Taming the crypto casino
As the crypto market transitions from a wild casino to an emerging market, it represents a significant opportunity for financial intermediaries, he said. It is high time that professional service providers enter the market, in which more than 90 percent of the 1600-odd initial coin offerings issued so far are scams, Liu said. He likens the current crypto market to a “lemon market,” referring to the Nobel Prize-winning economist George Akerlof’s seminal paper that underscored the perils of markets with a large variety of products descending into chaos due to information asymmetry.
Crypto currencies have plenty of detractors including Warren Buffett, perhaps the world’s most famous investor, and Jamie Dimon, the head of JP Morgan Chase. But the technology is gaining significant backers as well.
Liu, who holds degrees in physics and computer science, has a significant track record of being a financial sector pioneer in China. He established China’s first hedge fund in 2010 and, four years later, the country’s first robo-advisor before being lured into the crypto industry.
“The goal is to create a premier investment bank for the cryptocurrency market, akin to the Goldman Sachs of the crypto sector,” he said. He spent nearly two decades managing quantitative hedge funds for such Wall Street names as DE Shaw, UBS and Brevan Howard.
Rating system for tokens
As a part of its ratings benchmark, CCC has created five-grade systems each for the coins that are already listed on the exchanges in the secondary market and for those their ICO stages in the primary market.
Steve Hopkins, the firm’s director of strategy, said it would also roll out crypto indexes to help track the overall crypto market for the firm’s exchange-traded funds (ETFs) that it plans to issue in the coming months. Index allocations and data will be published at regular intervals, he said.

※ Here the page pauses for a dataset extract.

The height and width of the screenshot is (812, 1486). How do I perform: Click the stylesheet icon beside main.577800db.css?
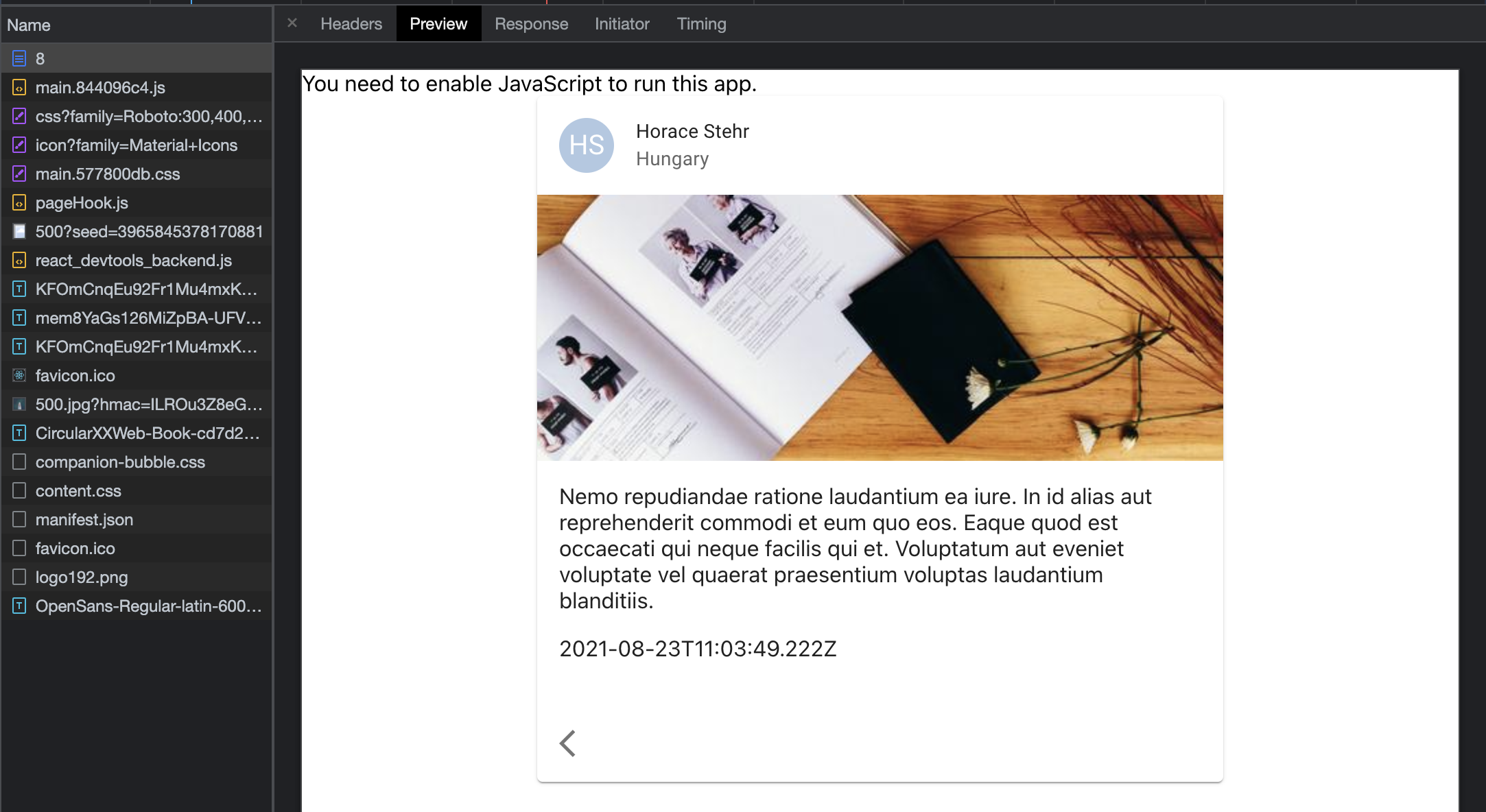point(19,174)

Alongside its rating system, the firm also provides investment banking services to promising blockchain and digital asset startups as well as advisory and underwriting service for ICOs.
CCC has recently received investments from some well-known institutional investors: Eagles Fund, a China-focused fund that has served as a cornerstone investor for Clipper Adviser, Liu’s earlier robo-advisory firm, GSR Ventures, an early stage venture capital, and CollinStar Capital, an Australian asset management company specializing in blockchain.
These investments recognize the potential for financial intermediaries like CCC to bring value to a market that remains chaotic and opaque, and regulatory frameworks haphazard and nascent.
Identify diamonds in the rough
Distributed ledger technology has tremendous long-term potential, Liu said, particularly for banks and insurance companies to become leaner and more efficient, though there have so far been limited real-world applications in this space.
At this stage, cryptocurrencies remain the only aspect of blockchain innovation accessible to investors, which partly explains their popularity as an emerging digital asset class, he said, adding that the current boom in the crypto sector, largely fueled by Chinese investors, is unlikely to end anytime soon. There are still a lot of Chinese citizens wanting to circumvent the government’s capital controls to move money offshore.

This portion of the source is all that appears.